The Church of the Intercession of the Theotokos in Samarovo (Покровская церковь) is a Siberian Baroque church in Khanty-Mansiysk. It belongs to the Tobolsk and Tyumen Diocese of the Russian Orthodox Church.

The church is situated in the former village of Samarovo. The main altar is consecrated in honour of the Feast of the Intercession of the Theotokos; the southern altar is consecrated in honour of the Abalak icon of the Theotokos (also known as Our Lady of the Sign); the northern altar is consecrated in honour of Saint Nicholas.

History 

The exact date the original church was built is unknown. It is known from the Kungur Chronicles, that in 1582 Cossack Yermak, having spent 3 days in strict fasting and prayer, and trusting in God’s help, utterly defeated Khan Kuchum’s army under Tobolsk, although the latter’s army more than 10 times outnumbered Cossacks’ forces.

Most likely it was the Cossacks, who built the first wooden church in honour of Saint Nikolas the Miracle-Worker. In 1651 Chrisanf M. Loparev wrote: “…Samarovsky yam was, of course, very small at that time, but there was a wooden church in the name of Saint Nikolas the Miracle-Worker, the Patron of all travellers by water”. It is necessary to mention, that in 1712-1714 schema monk Saint Filofey Leshchinsky, metropolitan of Tobolsk passed through the village of Samarovo in the summer time during his missionary journeys over the Yugra-land, destroying heathen temples, baptizing Ostyaks and Voguls, building new Orthodox churches and temples. It’s quite possible, that it was Filofey, who built the church of the Intercession of the Most Holy Theotokos in Samarovo .

• [Problem description] Please rewrite the stretch of the Samarovo church passage from "The church is" through "of Saint Nicholas.", replacing "consecrated" with "dedicated".

• [Information provided]

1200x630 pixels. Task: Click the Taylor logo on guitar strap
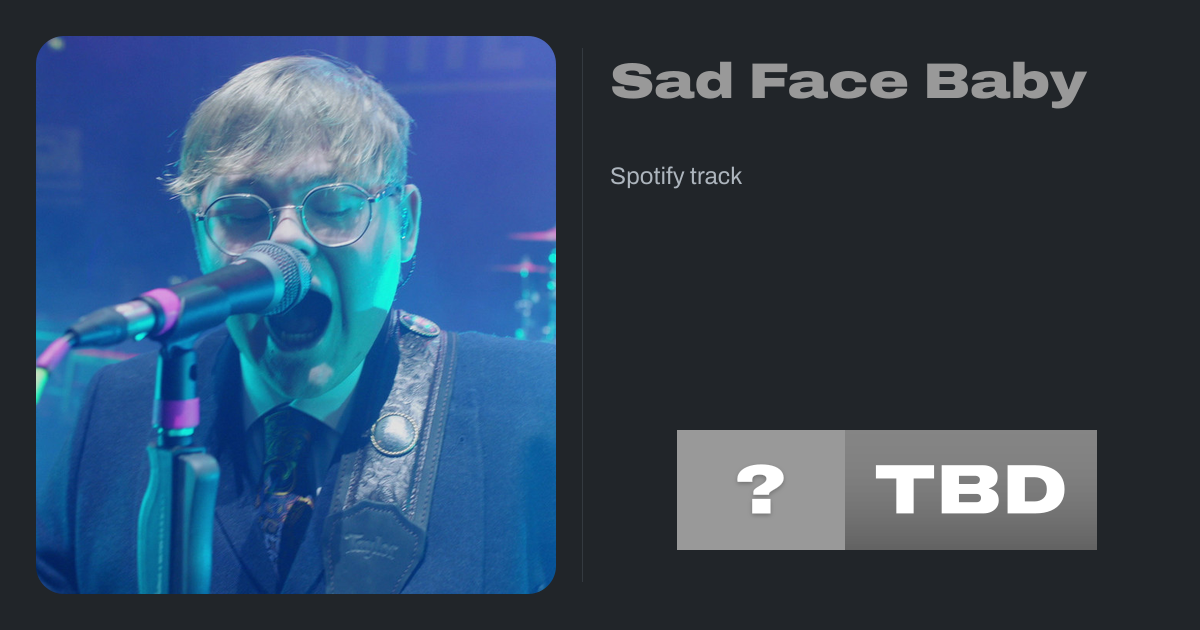[x=370, y=544]

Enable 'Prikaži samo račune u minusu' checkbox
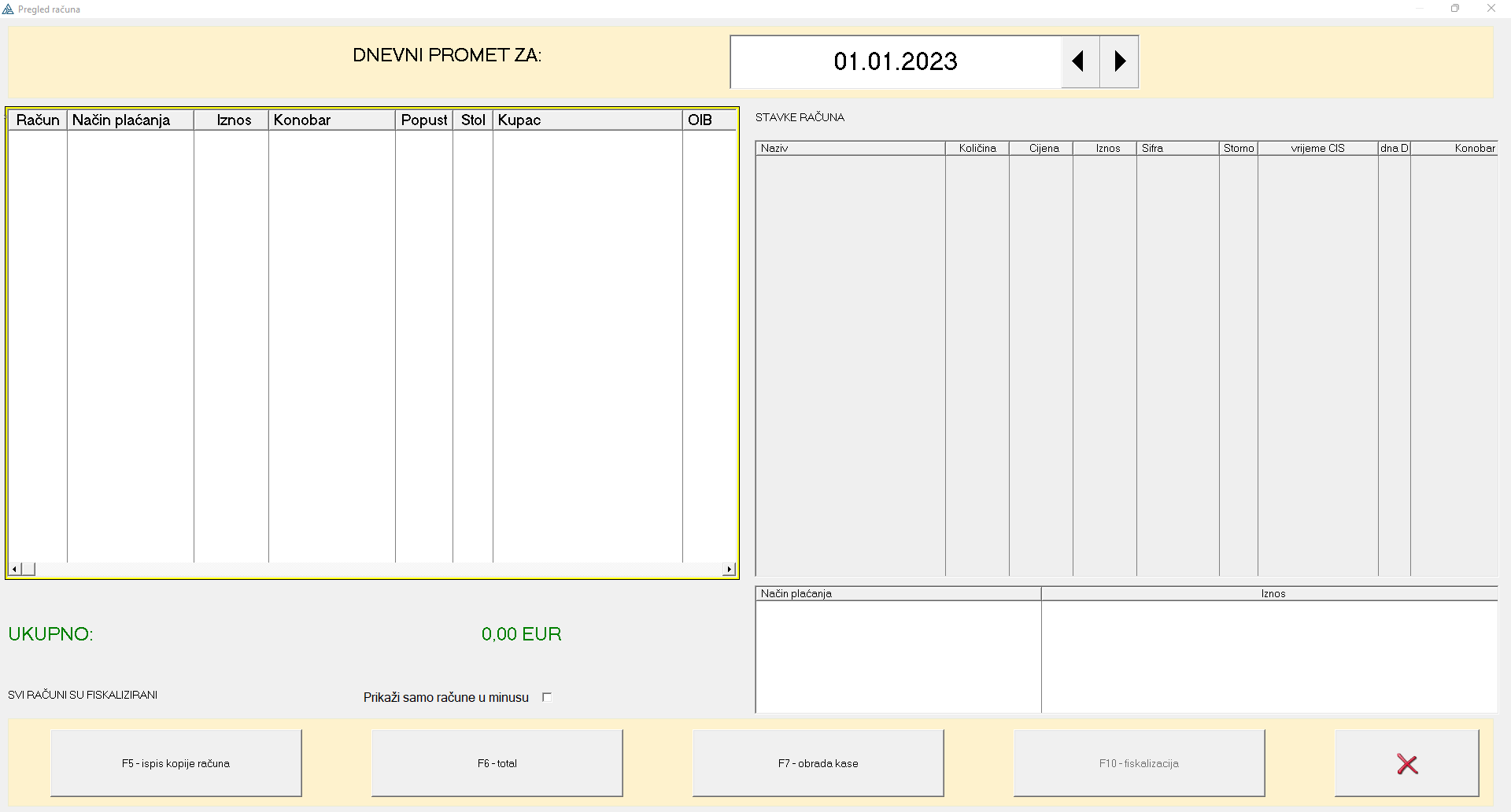[547, 697]
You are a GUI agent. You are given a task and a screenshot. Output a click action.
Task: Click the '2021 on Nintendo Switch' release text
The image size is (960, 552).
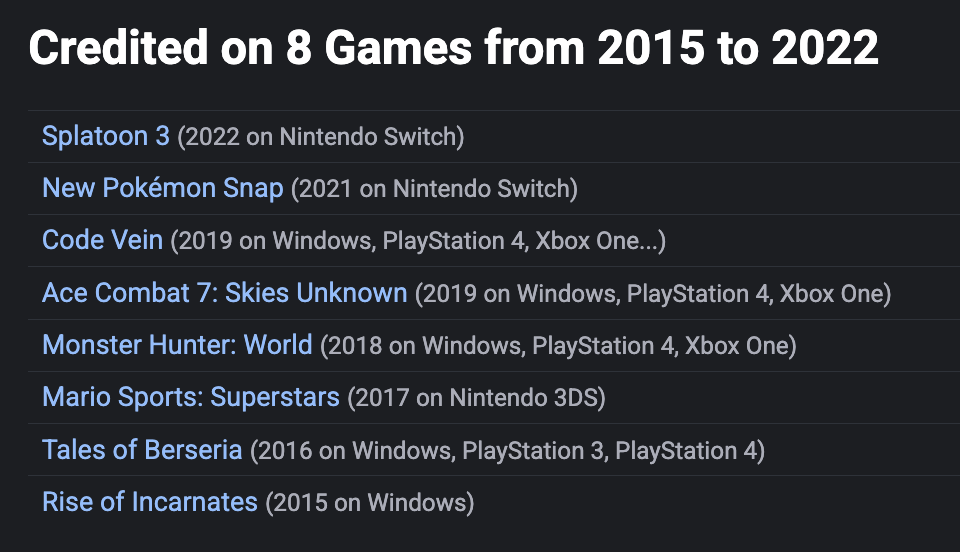[434, 189]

• [Complete response]
The church is situated in the former village of Samarovo. The main altar is dedicated in honour of the Feast of the Intercession of the Theotokos; the southern altar is dedicated in honour of the Abalak icon of the Theotokos (also known as Our Lady of the Sign); the northern altar is dedicated in honour of Saint Nicholas.